SET EXERCISE 1
In the golf cart battery text below, how many 6-volt batteries does a 36-volt golf cart contain?
SET EXERCISE 2
List every item given under the heading "Things You'll Need" in the golf cart battery text below.
SET EXERCISE 3
Carry the golf cart battery instructions below forward from their final step.

TEXT SEGMENT
------------------------------------------------------------
Golf carts are 36- or 48-volt models that use series wiring of 6- or 12-volt batteries to obtain the final voltage. The batteries are connected together so they add additional voltage for each battery wired in the sequence. Six 6-volt batteries are in a 36-volt golf cart, and four 12-volt batteries are in a 48-volt cart. The batteries charge in a series with a golf cart battery charger.
Things You'll Need
- Baking soda
- Flat-head screwdriver
- Distilled water
Turn the key to the "Off" position on the golf cart dashboard.
Pour about 1 cup of water into a disposable cup. Add 2 tablespoons of baking soda and mix it thoroughly. Dip a paintbrush into the mixture and apply it to all of the battery terminals in the golf cart. Let the solution bubble off any corrosion and wipe it off with a towel.
------------------------------------------------------------
DATASET RECORDS
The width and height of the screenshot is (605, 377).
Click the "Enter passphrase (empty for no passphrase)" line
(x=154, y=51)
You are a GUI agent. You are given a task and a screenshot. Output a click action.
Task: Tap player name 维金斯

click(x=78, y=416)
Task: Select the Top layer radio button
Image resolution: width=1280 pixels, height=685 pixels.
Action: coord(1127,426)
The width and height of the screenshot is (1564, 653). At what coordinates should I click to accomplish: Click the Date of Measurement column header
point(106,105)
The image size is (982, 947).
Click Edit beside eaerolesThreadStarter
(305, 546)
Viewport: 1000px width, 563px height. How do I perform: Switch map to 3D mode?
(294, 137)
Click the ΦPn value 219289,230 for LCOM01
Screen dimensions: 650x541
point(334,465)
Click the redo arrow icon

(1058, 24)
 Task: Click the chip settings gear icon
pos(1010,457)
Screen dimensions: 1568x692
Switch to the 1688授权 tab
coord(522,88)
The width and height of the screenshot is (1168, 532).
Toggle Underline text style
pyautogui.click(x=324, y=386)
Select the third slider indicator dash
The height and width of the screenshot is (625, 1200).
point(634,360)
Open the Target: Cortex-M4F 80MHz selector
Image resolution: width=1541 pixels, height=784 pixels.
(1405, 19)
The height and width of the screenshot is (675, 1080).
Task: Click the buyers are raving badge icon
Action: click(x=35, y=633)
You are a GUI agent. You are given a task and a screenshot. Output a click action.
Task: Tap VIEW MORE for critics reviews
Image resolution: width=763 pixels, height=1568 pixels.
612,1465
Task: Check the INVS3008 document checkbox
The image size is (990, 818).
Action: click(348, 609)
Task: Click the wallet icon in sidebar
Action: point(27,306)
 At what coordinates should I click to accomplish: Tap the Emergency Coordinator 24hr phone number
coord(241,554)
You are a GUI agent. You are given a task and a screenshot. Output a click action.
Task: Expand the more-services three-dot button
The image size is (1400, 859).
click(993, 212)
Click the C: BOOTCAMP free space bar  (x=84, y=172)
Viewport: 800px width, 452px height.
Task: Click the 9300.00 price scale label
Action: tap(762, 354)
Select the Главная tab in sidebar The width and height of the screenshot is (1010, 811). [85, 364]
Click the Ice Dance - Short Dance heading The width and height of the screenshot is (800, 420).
------------------------------------------------------------
EXERCISE OUTPUT 1
Six.

EXERCISE OUTPUT 2
Baking soda, a flat-head screwdriver, and distilled water.

EXERCISE OUTPUT 3
Place a flat-head screwdriver under the fill well cap of a battery. Push the screwdriver handle down to pry the cap off. Observe the level of fluid in the battery. Pour distilled water in the fill well to raise the level to cover the metal plates inside. Repeat this step to fill each battery in the golf cart.
Open the golf cart hood to gain access to the batteries. Place the charger on the ground near the hood. Squeeze the alligator clip on the black lead from the battery charger and place it around the rear negative post on the left side rear battery. Release the clip so it holds onto the post. Repeat this action to place the red alligator clip on the positive post on the rear left side battery.
Plug the power cord of the charger into the golf cart's DC power adapter port. Let the batteries charge until the charger turns off. Some chargers will have no lights illuminated when the charging cycle is complete, while others may have a green light to show the end of the cycle.
Grasp the power cord and pull it out of the power adapter port. Squeeze the red alligator clip and remove it from the battery. Squeeze the black alligator clip and remove it from the battery.
Tips & Warnings
- Use a battery charger that is rated for golf carts in the same voltage as the cart. For example, use a 48-volt charger on a 48-volt golf cart.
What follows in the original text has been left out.